A digitally enabled advisory model. Bancassurers will need to empower employees, particularly relationship managers and contact-center agents, with the digital tools and capabilities to institutionalize a new, higher standard of needs assessment to comprehensively serve customers. Technology-enabled insurance advisory capabilities (especially for savings products) and umbrella solutions (which include multiple types of coverage) can unlock new bancassurance product sales models. This would link insurance needs of customers directly to personalized sales propositions. In more complex products, such as life insurance, which remains the largest profit pool, these solutions can facilitate the discovery of offerings that better suit customer needs in a more engaging way, probing into life goals and risk tolerance.
For example, a Southern European bank achieved an increase of more than 50 percent in nonmotor stand-alone sales via a digitally enabled P&C wallet—that is, an overview of their insurance contracts. The interface also offers customers an analysis of their current versus optimal coverage along clearly stated key need areas (for example, family, health, assets).
A composite and more customer-centric product offering. Bancassurance products must shift to meet new needs in terms of coverage scope and protection time windows. To this end, bancassurers could develop digitally enabled insurance solutions with a more modular structure. By designing products as modules that can be bundled into a single contract, they could be more intuitive on the front end for customers and easier for insurers to automate on the back end. Customers can also benefit from offering products with simplified underwriting processes, for example, by offering multiyear P&C policies or preapproved quotes for existing bank customers. And bancassurers can also consider extending their offering via inclusion of parametric insurance coverages, including geo-referenced or event-driven products as well as Internet of Things–related insurance coverages.

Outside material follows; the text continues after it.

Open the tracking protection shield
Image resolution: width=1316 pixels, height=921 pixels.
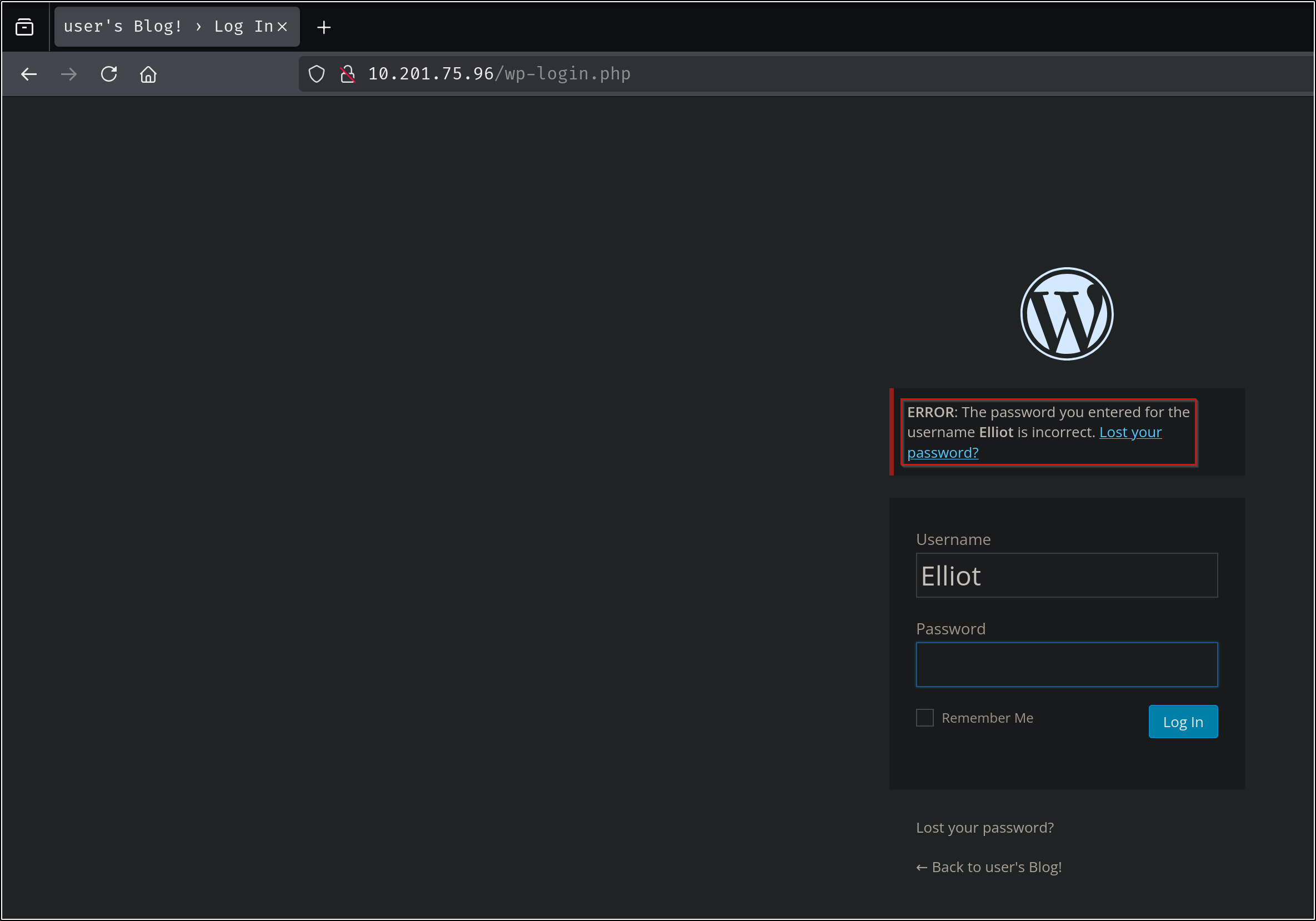(x=317, y=74)
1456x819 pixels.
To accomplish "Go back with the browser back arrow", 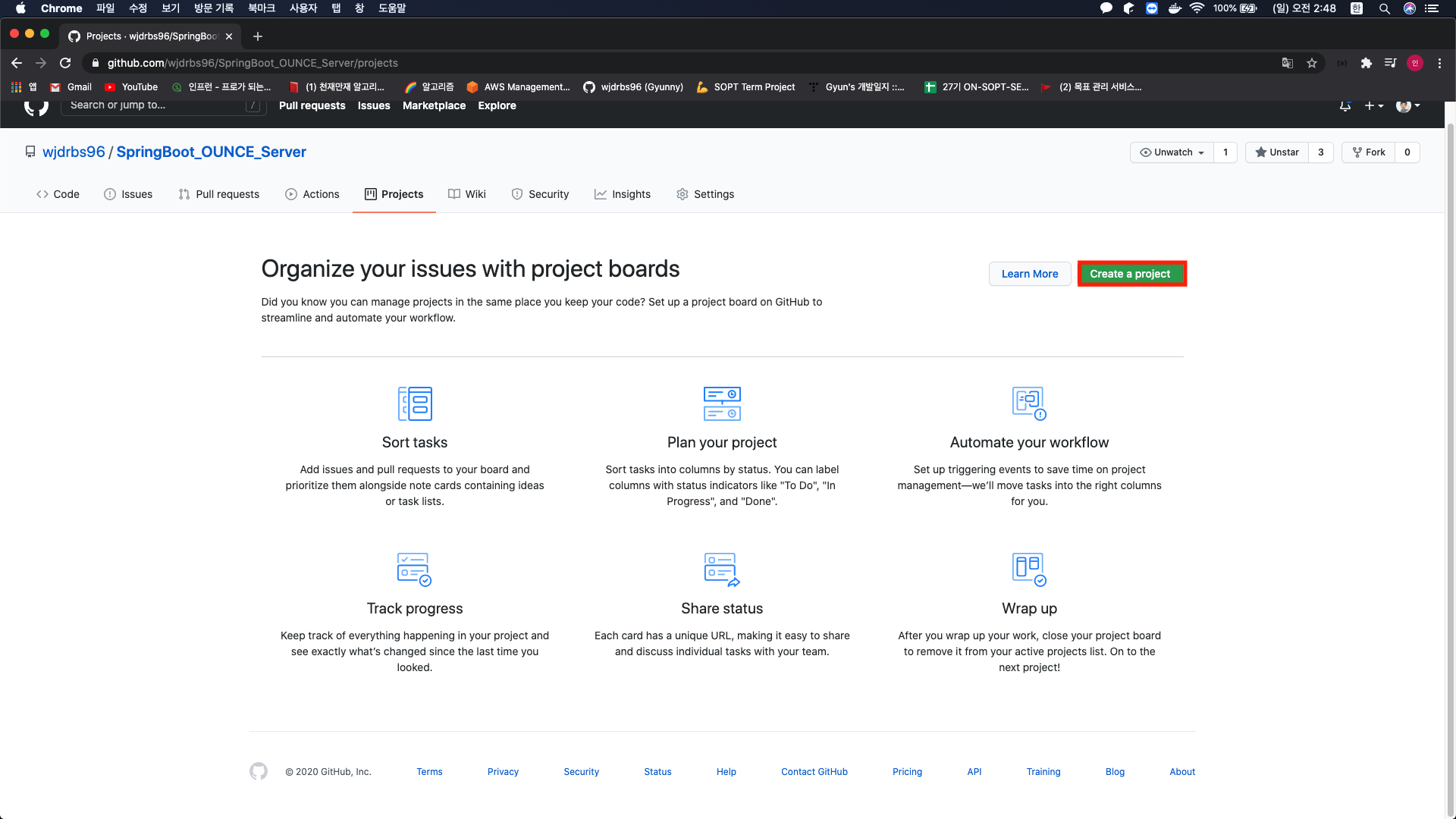I will (x=17, y=63).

For example, a bank in Western Europe started to offer phone insurance with the activation of a new device or offer travel insurance when noticing travel patterns.
A reengineered insurer-bank collaboration model. As we enter the next normal, bancassurers will need to reexamine their collaboration model with banks, putting digital capabilities at the core of joint bank-insurer teams’ focus. Doing so will be necessary to respond rapidly to an evolving environment. The reengineered collaboration model will be a key enabler to jointly mobilize resources and take advantage of the higher degree of freedom experienced during lockdown to adjust organizational setups and working patterns.
For example, in a new partnership between a European bank and a European insurer, both partners agreed to set up a joint factory for product and customer journey development that is costaffed to ensure much closer collaboration and a smooth integration process.
In surveying these five capabilities, bancassurers will want to start by prioritizing initiatives that can maximize the potential of solutions already in place—for instance, advanced analytics–driven lead generation—while reinforcing or building new digital customer journeys to further enable business opportunities with the highest potential. Subsequently, they can invest further in reinventing the delivery model and creating new solutions fully adapted to the digital context.
It will be crucial to develop a joint aspiration within the bancassurance unit, making bancassurance a priority and aligning on the key plays (for example, initiatives, business lines, channel mix) and the economic ambition to be pursued to enter the next normal. The starting position of each institution will be an important consideration—acknowledging that banks and insurers may be at different stages and have to marry interests beyond the bancassurance scope.
The urgency for change also brings an opportunity for acceleration—and bancassurers that tap into that opportunity will be positioned as front-runners in the path of change many banks were already addressing. Doing this requires striking the right balance between delivering structural change and beginning to capture benefits that build on the starting position.